**What this task involves**
Transcription, pictures excluded: write out the data below exactly.

**Recorded information**
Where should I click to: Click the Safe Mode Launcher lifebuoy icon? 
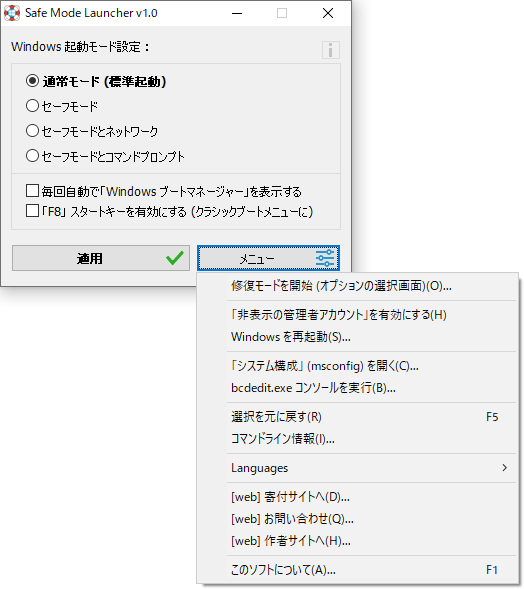pyautogui.click(x=12, y=13)
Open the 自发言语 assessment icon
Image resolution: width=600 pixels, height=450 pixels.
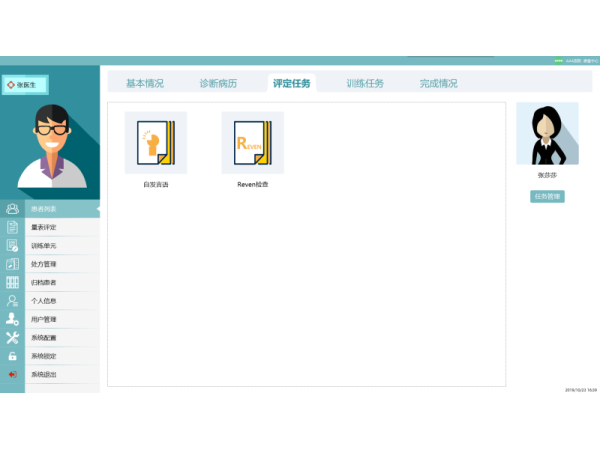click(x=155, y=143)
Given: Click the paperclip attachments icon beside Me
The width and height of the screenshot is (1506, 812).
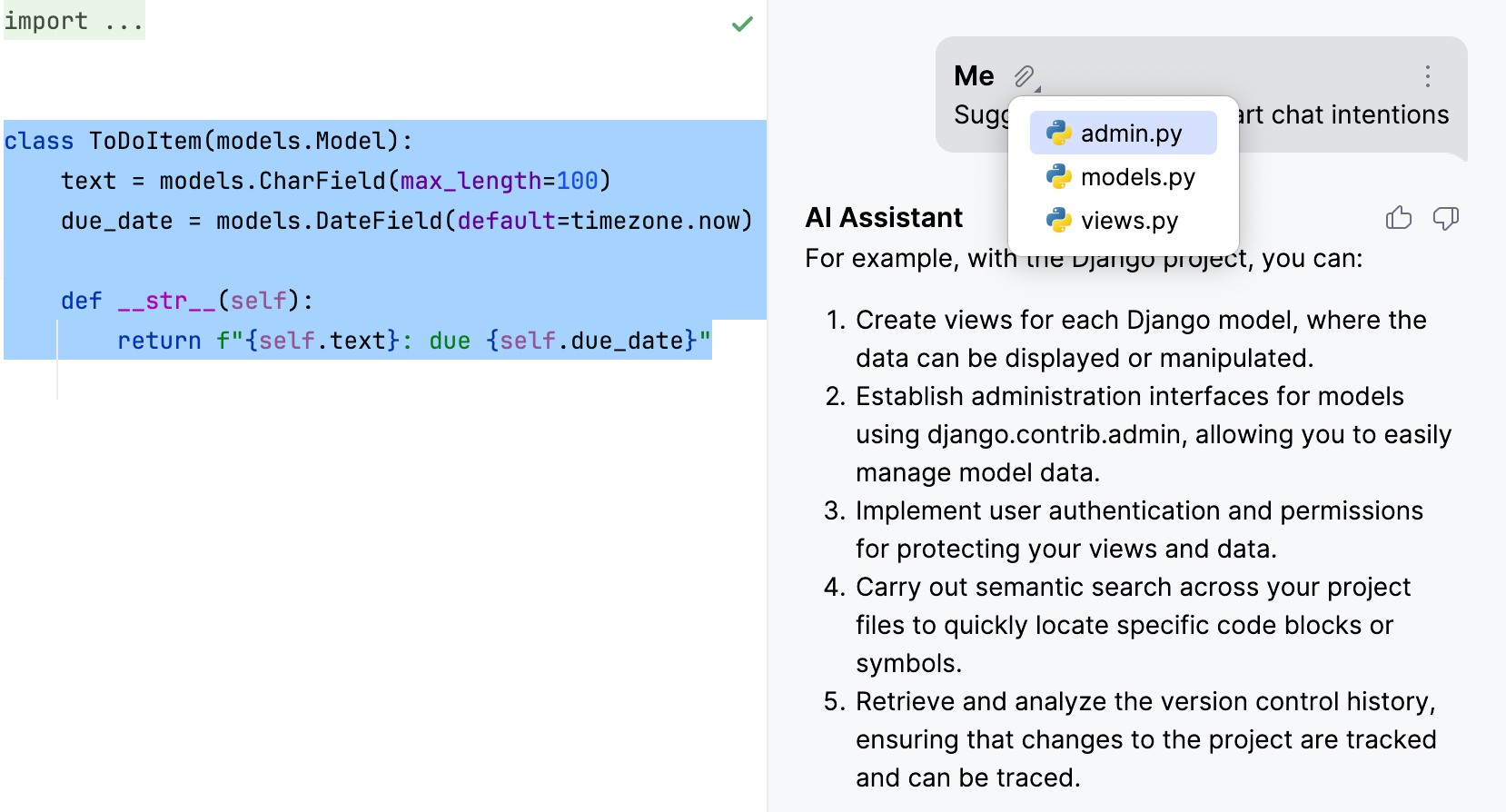Looking at the screenshot, I should click(x=1025, y=76).
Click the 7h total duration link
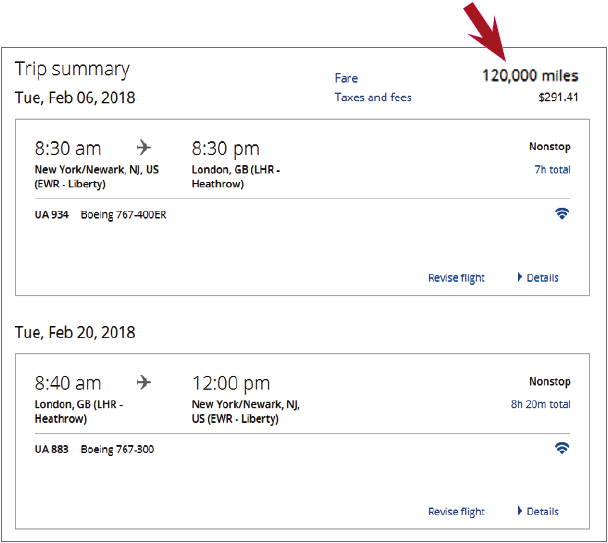608x543 pixels. (552, 169)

**Answer space**
Where should I click to: Click the Safe Mode Launcher lifebuoy icon? 
pyautogui.click(x=12, y=13)
Open the 自发言语 assessment icon
Image resolution: width=600 pixels, height=450 pixels.
click(x=155, y=143)
Given: Click the paperclip attachments icon beside Me
The width and height of the screenshot is (1506, 812).
Looking at the screenshot, I should click(x=1025, y=76).
Click the 7h total duration link
608x543 pixels. (552, 169)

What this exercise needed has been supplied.